Dataset entries:

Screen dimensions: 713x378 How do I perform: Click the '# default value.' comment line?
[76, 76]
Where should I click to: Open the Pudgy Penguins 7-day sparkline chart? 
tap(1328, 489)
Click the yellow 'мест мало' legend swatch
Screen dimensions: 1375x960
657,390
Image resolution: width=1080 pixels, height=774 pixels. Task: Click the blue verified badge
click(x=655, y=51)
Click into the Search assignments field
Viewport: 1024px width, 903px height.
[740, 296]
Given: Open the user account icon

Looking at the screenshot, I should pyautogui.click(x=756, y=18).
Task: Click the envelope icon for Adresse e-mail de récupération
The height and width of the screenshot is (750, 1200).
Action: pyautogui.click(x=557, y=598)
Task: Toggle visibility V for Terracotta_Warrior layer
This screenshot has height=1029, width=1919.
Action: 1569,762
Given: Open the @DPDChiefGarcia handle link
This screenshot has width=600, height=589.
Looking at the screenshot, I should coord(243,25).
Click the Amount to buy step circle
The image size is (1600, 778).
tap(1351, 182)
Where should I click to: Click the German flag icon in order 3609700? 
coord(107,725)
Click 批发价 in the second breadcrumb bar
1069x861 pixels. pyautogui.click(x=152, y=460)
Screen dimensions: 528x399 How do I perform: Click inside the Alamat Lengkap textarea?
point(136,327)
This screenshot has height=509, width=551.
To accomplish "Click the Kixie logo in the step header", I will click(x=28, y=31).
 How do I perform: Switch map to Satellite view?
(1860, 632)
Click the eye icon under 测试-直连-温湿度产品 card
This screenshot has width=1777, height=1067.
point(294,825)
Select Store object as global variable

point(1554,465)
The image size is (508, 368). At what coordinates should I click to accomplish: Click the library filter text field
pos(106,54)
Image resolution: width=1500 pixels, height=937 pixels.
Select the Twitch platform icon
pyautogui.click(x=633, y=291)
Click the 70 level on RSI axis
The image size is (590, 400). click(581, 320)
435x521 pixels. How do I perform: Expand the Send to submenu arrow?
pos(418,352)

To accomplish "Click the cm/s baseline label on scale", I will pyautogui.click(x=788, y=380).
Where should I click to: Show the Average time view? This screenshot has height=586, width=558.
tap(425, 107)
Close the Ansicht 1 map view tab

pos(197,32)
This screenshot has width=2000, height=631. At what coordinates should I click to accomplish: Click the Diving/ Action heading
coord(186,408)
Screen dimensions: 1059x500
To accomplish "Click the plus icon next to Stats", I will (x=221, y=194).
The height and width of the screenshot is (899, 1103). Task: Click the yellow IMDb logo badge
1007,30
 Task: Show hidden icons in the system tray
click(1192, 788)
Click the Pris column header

WORK TASK.
The lines to retype run from the start of the entries through the line containing "Task: Click the envelope"; reproduce them exactly and add nothing.

RESPONSE AREA.
Screen dimensions: 713x378 How do I perform: Click the '# default value.' comment line?
[76, 76]
Where should I click to: Open the Pudgy Penguins 7-day sparkline chart? 
tap(1328, 489)
Click the yellow 'мест мало' legend swatch
Screen dimensions: 1375x960
657,390
Image resolution: width=1080 pixels, height=774 pixels. Task: Click the blue verified badge
click(x=655, y=51)
Click into the Search assignments field
Viewport: 1024px width, 903px height.
[740, 296]
Given: Open the user account icon

Looking at the screenshot, I should pyautogui.click(x=756, y=18).
Task: Click the envelope icon for Adresse e-mail de récupération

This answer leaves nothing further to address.